L’ordinamento, a partire dalle norme costituzionali, favorisce e promuove l’effettiva uguaglianza tra i cittadini, predisponendo una serie di tutele a favore dei soggetti che versino in condizioni di particolare svantaggio.
Un fondamentale contributo è dato dal Codice delle pari opportunità, il quale predispone una serie di misure volte ad eliminare le discriminazioni tra uomo e donna, anche con riferimento all’accesso al lavoro: infatti, l’art. 27 D.Lgs. n. 198/2006 vieta le discriminazioni attuate sulla base dello stato matrimoniale, di famiglia, di gravidanza, di maternità o paternità.
La recente ordinanza n. 16785 del 13/06/2023 della Corte di Cassazione affronta il caso che ha coinvolto una lavoratrice in stato di gravidanza assunta a tempo determinato. Si trattava, in particolare, di un medico psichiatra assunto per la sostituzione di un collega assente; pochi giorni dopo l’assunzione, la lavoratrice aveva riferito al datore di lavoro di essere incinta, al che la ASL aveva ritirato la nomina e annullato il contratto di lavoro. La lavoratrice, impugnando il provvedimento, riteneva che fosse in atto una discriminazione sulla base del genere, in quanto un uomo non avrebbe mai potuto trovarsi nelle sue stesse condizioni.

• [LAVORO RICHIESTO]
• a. Elenca tutte le condizioni che, secondo il brano sulle pari opportunità, l'art. 27 D.Lgs. n. 198/2006 indica come base di discriminazione vietata.
• b. Scrivi il seguito del brano sulle pari opportunità, partendo dopo la sua ultima frase.

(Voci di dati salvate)
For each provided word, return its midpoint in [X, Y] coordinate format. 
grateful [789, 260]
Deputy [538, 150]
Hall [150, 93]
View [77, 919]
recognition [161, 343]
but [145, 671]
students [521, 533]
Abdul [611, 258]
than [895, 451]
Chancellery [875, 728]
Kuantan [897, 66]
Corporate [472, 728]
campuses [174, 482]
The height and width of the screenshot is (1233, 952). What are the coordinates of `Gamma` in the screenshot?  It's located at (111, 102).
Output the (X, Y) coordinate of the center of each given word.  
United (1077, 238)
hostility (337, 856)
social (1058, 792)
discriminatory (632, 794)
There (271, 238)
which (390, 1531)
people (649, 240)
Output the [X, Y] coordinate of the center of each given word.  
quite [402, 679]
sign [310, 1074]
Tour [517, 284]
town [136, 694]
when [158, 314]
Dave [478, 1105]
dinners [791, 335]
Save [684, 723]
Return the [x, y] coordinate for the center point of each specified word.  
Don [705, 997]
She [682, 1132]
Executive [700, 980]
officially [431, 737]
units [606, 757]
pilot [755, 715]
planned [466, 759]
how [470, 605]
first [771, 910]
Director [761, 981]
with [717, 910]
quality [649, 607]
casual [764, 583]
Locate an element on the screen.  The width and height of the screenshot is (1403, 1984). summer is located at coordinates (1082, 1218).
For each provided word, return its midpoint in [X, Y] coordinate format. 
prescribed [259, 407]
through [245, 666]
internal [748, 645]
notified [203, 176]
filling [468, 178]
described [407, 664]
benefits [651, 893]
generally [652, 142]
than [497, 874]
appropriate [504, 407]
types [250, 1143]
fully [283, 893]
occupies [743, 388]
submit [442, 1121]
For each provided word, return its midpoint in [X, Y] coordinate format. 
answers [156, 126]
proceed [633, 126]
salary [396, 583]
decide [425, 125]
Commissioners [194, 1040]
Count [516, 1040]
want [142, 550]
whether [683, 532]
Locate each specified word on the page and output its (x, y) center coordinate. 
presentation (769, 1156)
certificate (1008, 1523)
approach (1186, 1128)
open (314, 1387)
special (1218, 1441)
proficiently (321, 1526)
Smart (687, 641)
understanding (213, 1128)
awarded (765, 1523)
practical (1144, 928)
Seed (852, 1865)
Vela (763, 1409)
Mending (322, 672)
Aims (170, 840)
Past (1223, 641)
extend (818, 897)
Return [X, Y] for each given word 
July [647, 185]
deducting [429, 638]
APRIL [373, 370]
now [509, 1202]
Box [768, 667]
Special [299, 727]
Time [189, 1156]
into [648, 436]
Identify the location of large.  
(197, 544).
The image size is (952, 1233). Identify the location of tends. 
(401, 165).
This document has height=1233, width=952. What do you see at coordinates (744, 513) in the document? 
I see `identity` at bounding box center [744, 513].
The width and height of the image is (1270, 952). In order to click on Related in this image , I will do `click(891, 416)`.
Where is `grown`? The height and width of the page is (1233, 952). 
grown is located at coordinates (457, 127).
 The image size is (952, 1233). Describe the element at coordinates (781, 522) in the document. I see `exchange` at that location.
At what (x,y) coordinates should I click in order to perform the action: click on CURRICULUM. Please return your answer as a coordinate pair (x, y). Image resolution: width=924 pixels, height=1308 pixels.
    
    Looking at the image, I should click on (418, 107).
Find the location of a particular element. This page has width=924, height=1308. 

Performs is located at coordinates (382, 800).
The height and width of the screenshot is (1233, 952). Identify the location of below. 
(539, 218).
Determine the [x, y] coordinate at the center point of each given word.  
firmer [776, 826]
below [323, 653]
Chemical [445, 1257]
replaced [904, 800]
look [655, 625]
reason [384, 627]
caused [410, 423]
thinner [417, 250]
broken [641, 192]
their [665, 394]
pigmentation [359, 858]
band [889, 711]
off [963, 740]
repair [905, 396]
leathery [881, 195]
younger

• [RISPOSTE DATE]
• a. Stato matrimoniale, stato di famiglia, stato di gravidanza, maternità, paternità.

• b.
La Cassazione, pronunciandosi sul ricorso, rileva che il contratto di lavoro era stato annullato nel rispetto di quanto stabilito dall’art. 7 D.Lgs. n. 151/2001, che fa divieto di adibire la lavoratrice a determinate mansioni, tra cui l’assistenza e la cura degli infermi, durante la gravidanza e fino a sette mesi dopo il parto.
La presenza di tale divieto, disposto a tutela sia della gestante che del feto, non lasciava altra scelta alla ASL che ritirare la nomina della lavoratrice, stante il fatto che la gravidanza e l’immediato periodo post-parto avrebbero impegnato l’intera durata del contratto; inoltre, dato che la lavoratrice era stata assunta al fine specifico di sostituire un collega, ella non avrebbe potuto essere neanche adibita a diverse mansioni.
Il comportamento del datore di lavoro, dunque, non poteva qualificarsi come discriminatorio, poiché il rapporto di lavoro, visto il divieto imposto dalla legge, obiettivamente non avrebbe potuto trovare attuazione.